Background Emergency medical services (EMS) play a vital role in the recognition, management and transportation of acute stroke patients. UK guidelines recommend clinicians consider performing a prehospital 12-lead electrocardiogram (PHECG) in patients with suspected stroke, but this recommendation is based on expert consensus, rather than robust evidence.

The aim of this study was to investigate the association between PHECG and modified Rankin scale (mRS). Secondary outcomes included in-hospital mortality, EMS and in-hospital time intervals and rates of thrombolysis received.

Methods A multicentre retrospective cohort study was undertaken.

The data collection period spanned from 29/12/2013–30/01/2017. Participants were identified through secondary analysis of hospital data routinely collected as part of the Sentinel Stroke National Audit Programme (SSNAP) and linked to EMS clinical records (PCRs) via EMS incident number.

Results PHECG was performed in 558 (48%) of study patients. PHECG was associated with an increase in mRS (aOR 1.30, 95% CI 1.01 to 1.66, p=0.04) and in-hospital mortality (aOR 1.83, 95% CI 1.26–2.67, p=0.002). There was no association between PHECG and administration of thrombolysis (aOR 1.06, 95% CI 0.75–1.52, p=0.73).
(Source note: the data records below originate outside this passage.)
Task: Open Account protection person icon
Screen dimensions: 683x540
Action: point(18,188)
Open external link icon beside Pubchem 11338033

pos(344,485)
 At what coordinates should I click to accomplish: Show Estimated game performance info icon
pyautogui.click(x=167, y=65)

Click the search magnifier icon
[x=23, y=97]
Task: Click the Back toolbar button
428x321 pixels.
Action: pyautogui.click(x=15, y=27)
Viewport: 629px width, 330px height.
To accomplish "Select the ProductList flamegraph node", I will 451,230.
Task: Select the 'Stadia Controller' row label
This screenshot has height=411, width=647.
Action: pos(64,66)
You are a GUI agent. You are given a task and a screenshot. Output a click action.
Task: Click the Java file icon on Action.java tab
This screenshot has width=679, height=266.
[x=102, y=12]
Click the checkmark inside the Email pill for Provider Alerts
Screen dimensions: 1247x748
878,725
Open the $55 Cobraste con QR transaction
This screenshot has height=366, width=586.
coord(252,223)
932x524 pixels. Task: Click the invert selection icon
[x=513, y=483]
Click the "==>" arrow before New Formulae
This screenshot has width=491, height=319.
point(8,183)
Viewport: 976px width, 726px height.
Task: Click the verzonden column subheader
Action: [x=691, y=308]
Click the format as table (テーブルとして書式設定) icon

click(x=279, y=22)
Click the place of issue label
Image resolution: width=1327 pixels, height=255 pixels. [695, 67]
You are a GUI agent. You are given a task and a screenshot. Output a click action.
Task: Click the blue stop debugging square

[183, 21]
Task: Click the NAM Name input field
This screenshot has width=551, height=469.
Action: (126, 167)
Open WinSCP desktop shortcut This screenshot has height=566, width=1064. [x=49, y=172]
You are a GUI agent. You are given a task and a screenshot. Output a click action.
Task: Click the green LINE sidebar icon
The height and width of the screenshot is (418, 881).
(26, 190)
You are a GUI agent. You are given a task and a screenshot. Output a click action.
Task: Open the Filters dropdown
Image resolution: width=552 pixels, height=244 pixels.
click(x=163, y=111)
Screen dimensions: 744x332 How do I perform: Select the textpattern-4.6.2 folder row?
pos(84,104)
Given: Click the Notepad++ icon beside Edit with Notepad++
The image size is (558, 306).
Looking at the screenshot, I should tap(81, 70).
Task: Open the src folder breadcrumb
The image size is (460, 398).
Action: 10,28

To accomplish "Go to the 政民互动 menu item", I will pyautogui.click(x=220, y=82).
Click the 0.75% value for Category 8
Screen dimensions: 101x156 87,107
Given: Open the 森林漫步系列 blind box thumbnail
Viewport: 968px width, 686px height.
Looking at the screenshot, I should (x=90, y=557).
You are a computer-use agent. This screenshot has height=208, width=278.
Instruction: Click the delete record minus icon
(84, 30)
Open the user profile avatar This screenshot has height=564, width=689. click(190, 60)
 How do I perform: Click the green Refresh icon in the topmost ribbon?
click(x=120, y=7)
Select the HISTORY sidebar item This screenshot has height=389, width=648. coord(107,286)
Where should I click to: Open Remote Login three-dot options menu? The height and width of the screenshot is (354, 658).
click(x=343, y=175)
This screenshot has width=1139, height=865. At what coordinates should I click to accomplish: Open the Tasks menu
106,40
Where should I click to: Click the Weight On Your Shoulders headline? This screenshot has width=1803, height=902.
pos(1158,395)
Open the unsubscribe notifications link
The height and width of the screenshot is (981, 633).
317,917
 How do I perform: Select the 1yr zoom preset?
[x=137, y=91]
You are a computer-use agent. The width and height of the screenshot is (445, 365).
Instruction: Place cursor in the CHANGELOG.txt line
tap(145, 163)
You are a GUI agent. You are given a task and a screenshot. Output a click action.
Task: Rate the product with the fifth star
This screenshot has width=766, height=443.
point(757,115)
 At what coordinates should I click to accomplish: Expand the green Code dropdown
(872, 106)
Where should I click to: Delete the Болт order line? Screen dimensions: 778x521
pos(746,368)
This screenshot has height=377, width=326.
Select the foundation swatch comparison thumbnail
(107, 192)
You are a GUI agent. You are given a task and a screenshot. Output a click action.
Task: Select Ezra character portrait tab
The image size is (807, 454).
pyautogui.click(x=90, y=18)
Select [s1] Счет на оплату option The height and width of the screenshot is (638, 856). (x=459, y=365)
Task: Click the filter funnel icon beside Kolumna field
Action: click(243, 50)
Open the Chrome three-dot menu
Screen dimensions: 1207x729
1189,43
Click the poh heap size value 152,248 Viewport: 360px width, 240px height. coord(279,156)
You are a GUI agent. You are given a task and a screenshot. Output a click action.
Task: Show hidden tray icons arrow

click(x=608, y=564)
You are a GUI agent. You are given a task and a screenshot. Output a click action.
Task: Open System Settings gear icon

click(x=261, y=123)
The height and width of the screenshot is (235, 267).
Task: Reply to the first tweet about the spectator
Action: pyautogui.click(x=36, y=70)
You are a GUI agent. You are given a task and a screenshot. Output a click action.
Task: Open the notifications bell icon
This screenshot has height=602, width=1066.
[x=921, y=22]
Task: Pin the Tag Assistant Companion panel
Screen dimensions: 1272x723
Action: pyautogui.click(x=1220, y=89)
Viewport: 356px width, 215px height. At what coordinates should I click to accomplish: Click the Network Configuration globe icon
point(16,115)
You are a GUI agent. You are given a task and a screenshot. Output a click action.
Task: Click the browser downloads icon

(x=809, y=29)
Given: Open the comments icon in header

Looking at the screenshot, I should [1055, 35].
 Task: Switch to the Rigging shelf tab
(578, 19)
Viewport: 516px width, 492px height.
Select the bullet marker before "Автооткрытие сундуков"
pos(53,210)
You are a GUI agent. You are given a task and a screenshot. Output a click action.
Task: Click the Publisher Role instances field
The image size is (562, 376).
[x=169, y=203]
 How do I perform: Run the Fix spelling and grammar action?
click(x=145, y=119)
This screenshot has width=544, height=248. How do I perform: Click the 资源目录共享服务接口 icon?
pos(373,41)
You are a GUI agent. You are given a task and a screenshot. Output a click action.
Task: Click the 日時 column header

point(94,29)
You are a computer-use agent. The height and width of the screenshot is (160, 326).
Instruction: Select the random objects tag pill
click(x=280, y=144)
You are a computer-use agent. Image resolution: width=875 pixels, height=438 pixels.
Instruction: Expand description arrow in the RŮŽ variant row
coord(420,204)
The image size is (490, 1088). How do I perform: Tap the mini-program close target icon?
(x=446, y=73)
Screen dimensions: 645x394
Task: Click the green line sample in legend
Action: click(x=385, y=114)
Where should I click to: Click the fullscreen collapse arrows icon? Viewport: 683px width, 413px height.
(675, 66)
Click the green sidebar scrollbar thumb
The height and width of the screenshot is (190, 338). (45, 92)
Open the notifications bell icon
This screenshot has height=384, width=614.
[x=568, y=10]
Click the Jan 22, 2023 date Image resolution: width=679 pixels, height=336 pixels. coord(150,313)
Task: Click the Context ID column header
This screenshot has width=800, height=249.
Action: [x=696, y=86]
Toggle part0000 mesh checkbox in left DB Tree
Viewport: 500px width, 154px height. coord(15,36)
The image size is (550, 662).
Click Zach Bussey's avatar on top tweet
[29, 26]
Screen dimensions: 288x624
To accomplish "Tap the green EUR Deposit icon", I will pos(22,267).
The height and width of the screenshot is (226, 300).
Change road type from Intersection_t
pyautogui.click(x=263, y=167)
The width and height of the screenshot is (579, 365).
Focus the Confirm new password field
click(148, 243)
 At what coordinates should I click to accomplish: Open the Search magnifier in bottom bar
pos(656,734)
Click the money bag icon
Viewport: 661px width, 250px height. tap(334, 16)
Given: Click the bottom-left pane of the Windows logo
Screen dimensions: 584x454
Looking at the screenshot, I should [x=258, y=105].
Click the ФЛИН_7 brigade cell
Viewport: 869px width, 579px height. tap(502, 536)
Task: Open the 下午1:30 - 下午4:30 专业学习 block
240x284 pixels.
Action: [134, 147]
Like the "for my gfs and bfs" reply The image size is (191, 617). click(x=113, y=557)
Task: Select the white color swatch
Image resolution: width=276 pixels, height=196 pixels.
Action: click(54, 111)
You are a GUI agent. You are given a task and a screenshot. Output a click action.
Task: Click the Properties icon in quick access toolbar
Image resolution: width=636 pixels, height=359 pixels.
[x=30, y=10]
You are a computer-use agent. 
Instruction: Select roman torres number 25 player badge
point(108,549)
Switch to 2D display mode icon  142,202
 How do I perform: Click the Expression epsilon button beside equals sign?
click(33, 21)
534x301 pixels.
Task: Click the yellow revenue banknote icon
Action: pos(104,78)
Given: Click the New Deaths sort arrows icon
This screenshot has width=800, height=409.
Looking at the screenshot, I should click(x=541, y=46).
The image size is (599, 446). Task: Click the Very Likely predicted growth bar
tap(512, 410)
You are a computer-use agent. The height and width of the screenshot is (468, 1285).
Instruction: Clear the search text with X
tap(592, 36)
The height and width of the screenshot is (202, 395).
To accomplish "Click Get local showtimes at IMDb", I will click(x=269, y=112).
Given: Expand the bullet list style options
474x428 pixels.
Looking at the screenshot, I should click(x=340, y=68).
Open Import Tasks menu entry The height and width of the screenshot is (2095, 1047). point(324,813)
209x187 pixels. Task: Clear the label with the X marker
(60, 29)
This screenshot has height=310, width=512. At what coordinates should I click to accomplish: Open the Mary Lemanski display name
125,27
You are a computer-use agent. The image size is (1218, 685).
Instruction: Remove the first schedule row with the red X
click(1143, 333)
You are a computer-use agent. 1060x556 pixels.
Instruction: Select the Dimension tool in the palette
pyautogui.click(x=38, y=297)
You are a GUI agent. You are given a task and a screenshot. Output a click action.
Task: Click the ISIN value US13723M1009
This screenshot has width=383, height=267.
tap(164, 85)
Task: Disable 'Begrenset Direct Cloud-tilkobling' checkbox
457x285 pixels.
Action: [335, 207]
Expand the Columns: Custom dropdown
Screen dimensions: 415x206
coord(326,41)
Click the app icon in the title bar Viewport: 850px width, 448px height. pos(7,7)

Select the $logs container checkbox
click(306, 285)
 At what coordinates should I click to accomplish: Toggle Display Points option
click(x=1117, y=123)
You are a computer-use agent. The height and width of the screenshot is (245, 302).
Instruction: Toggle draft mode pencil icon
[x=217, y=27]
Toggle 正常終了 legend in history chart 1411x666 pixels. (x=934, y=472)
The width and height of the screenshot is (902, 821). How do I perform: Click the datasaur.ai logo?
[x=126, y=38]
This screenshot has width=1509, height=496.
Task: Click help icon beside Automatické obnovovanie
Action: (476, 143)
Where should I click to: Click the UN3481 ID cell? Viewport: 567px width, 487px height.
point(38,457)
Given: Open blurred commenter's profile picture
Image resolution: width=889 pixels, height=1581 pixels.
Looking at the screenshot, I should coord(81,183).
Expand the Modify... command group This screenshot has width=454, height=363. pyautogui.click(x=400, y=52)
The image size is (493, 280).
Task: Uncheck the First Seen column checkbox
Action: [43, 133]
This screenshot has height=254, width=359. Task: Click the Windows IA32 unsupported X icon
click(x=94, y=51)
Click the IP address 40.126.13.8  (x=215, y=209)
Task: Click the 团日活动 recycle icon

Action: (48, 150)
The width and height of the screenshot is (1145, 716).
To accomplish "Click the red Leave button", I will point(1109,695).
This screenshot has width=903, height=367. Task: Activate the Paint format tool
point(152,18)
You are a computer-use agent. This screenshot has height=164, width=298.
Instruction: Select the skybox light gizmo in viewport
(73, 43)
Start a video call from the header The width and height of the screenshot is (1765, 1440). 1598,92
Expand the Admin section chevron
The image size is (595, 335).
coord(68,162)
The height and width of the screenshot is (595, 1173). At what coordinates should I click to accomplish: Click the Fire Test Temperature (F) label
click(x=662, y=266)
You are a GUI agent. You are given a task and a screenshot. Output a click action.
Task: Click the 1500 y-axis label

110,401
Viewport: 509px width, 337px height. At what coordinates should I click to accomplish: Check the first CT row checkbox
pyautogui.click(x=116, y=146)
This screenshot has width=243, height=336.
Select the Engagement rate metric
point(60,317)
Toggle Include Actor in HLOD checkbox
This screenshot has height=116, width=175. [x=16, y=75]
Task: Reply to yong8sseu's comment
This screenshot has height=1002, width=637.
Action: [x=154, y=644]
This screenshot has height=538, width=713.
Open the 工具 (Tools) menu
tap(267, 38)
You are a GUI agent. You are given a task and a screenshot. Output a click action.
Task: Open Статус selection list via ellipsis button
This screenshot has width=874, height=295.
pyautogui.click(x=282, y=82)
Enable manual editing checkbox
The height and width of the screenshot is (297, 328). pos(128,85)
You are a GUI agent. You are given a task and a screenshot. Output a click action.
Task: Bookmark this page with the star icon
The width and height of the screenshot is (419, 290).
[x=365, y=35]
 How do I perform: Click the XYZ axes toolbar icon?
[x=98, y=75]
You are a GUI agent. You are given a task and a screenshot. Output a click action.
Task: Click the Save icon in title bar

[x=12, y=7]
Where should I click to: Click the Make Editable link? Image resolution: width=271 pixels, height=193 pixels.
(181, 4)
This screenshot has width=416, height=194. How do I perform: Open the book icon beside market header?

Patients who had a PHECG recorded spent longer under the care of EMS (median 49 vs 43 min, p=0.007). No difference in times to receiving brain scan (Median 28 with PHECG vs 29 min no PHECG, p=0.32) or median door-to-needle time (median 46 min vs 48 min, p=0.37) were observed.

Conclusion This is the first study of its kind to investigate the association between PHECG and functional outcome in stroke patients attended by EMS. Although there are limitations in regard to the retrospective study design, the findings challenge current guideline recommendations regarding PHECG in patients with acute stroke.